Rich Sharples señala que, aunque que la «marcha continua» de Java hacia el código abierto comenzó antes del 2010, la última década lo vio tomar impulso y ganar fuerza con la implementación OpenJDK de Java que continúa respirando una nueva vida en el idioma. Sin embargo, mirando hacia el futuro, Danese Cooper señala que la inminente revisión de la Corte Suprema de Google vs. Oracle tendrá repercusiones monumentales, tan grandes como la amenaza de SCO en su momento (en el futuro de Linux). Está en juego la capacidad de copyright de las APIs, por supuesto, pero también el futuro de Java. Manténgase al tanto.

El curveball de la década
Curiosamente, Microsoft está involucrado en casi todas estas áreas, aunque comenzó la década con Steve Ballmer luchando contra el código abierto. Sin embargo, si avanzamos rápidamente hasta el 2020, «la mutación de Microsoft de estar totalmente en contra del código abierto («el código abierto es un cáncer”) a ser uno de [sus] mayores contribuyentes”, representa un cambio masivo, como Benoit Jacquemont dice. Actualmente, muchos desarrolladores usan Visual Studio Code de código abierto como su editor de código, TypeScript de código abierto para crear aplicaciones web, y GitHub para almacenar su código. Microsoft es dueño de todos.
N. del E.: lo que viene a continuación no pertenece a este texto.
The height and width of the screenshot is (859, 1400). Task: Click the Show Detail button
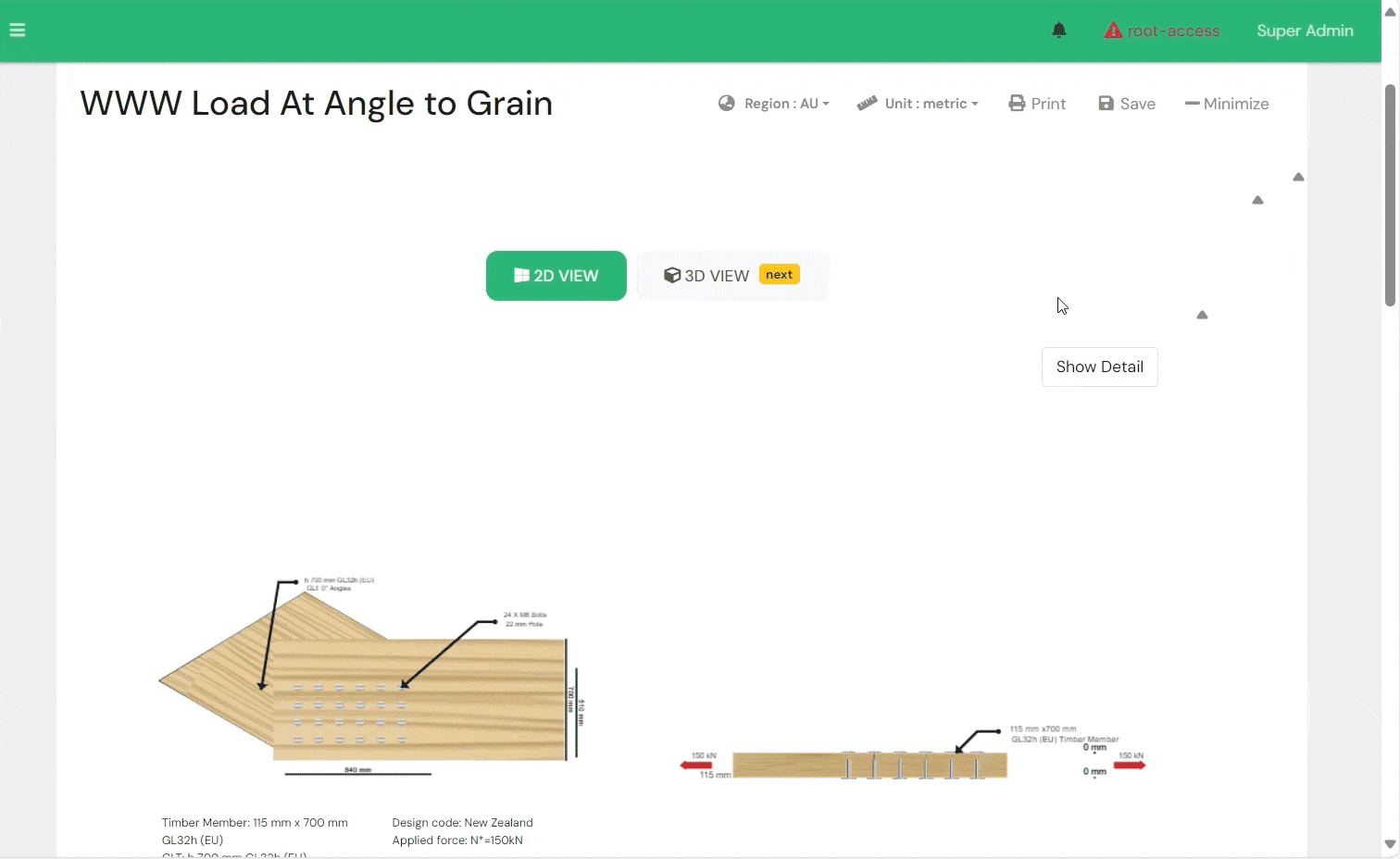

Han pasado demasiadas cosas en esta década (y ni siquiera hemos hablado de cómo Android de código abierto potencia gran parte de los dispositivos móviles, del impacto de Let’s Encrypt en la industria de las autoridades de certificación, de cómo el código abierto está a la vanguardia del aprendizaje automático, etc.), y aún nos queda mucho camino por recorrer. La metamorfosis de Microsoft nos recuerda que las organizaciones y las industrias pueden cambiar, y que está dentro de nuestros intereses adoptar el código abierto. Dado lo impredecible que fue esta última década, no me atrevo a pronosticar los próximos 10 años, excepto para decir que seguramente incluirá mucho más código abierto.